EXTRACTED TEXT:
ABSTRACT
The translation elongation factor 1δ (EF-1δ) consists of two forms, a hypophosphorylated form (apparent M
r, 38,000) and a hyperphosphorylated form (apparentM
r, 40,000). Earlier Y. Kawaguchi, R. Bruni, and B. Roizman (J. Virol. 71:1019–1024, 1997) reported that whereas mock-infected cells accumulate the hypophosphorylated form, the hyperphosphorylated form of EF-1δ accumulates in cells infected with herpes simplex virus 1. We now report that the accumulation of the hyperphosphorylated EF-1δ is due to phosphorylation by UL13 protein kinase based on the following observations. (i) The relative amounts of hypo- and hyperphosphorylated EF-1δ in Vero cells infected with mutant virus lacking the UL13 gene could not be differentiated from those of mock-infected cells. In contrast, the hyperphosphorylated EF-1δ was the predominant form in Vero cells infected with wild-type viruses, a recombinant virus in which the deleted UL13 sequences were restored, or with a virus lacking the US3 gene, which also encodes a protein kinase. (ii) The absence of the hyperphosphorylated EF-1δ in cells infected with the UL13 deletion mutant was not due to failure of posttranslational modification of infected-cell protein 22 (ICP22)/US1.5 or of interaction with ICP0, inasmuch as preferential accumulation of hyperphosphorylated EF-1δ was observed in cells infected with viruses from which the genes encoding ICP22/US1.5 or ICP0 had been deleted. (iii) Both forms of EF-1δ were labeled by 32Pi in vivo, but the prevalence of the hyperphosphorylated EF-1δ was dependent on the presence of the UL13 protein. (iv) EF-1δ immunoprecipitated from uninfected Vero cells was phosphorylated by UL13 precipitated by the anti-UL13 antibody from lysates of wild-type virus-infected cells, but not by complexes formed by the interaction of the UL13 antibody with lysates of cells infected with a mutant lacking the UL13 gene. This is the first evidence that a viral protein kinase targets a cellular protein. Together with evidence that ICP0 also interacts with EF-1δ reported in the paper cited above, these data indicate that herpes simplex virus 1 has evolved a complex strategy for optimization of infected-cell protein synthesis.

PROVIDED MATERIAL:
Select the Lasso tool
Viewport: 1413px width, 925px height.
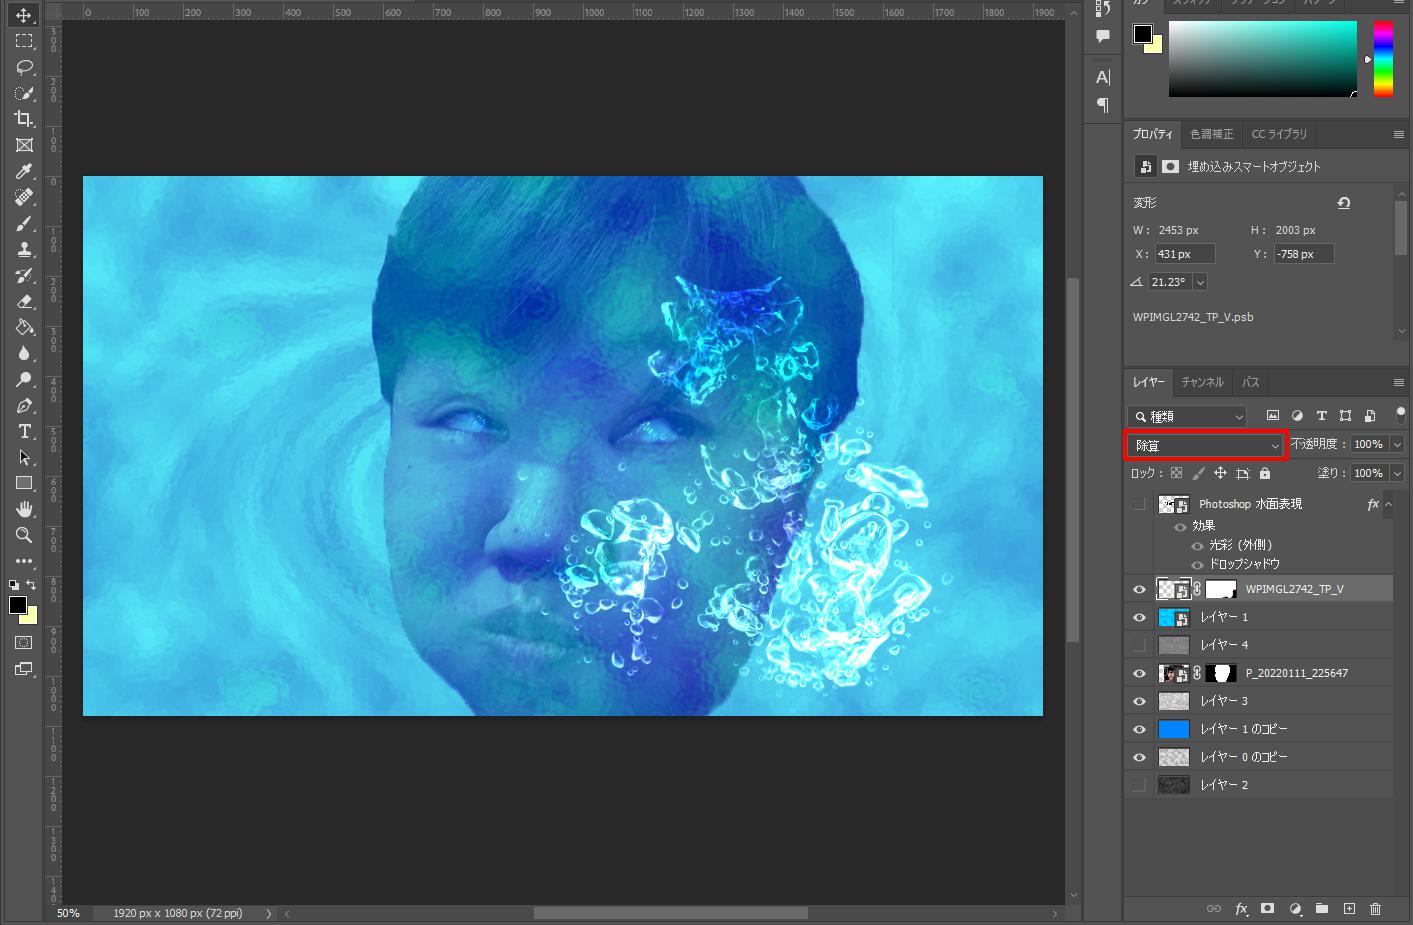point(24,67)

WHAT THIS TASK INVOLVES:
Answer these from the abstract:
1. Which viral protein kinase does it name as causing the hyperphosphorylated EF-1δ to build up?
2. In what kind of cells were the infections carried out?
3. Besides UL13, which deleted viral gene does it say also encodes a protein kinase?

SOLUTION BELOW:
1. UL13 protein kinase.
2. Vero cells.
3. The US3 gene.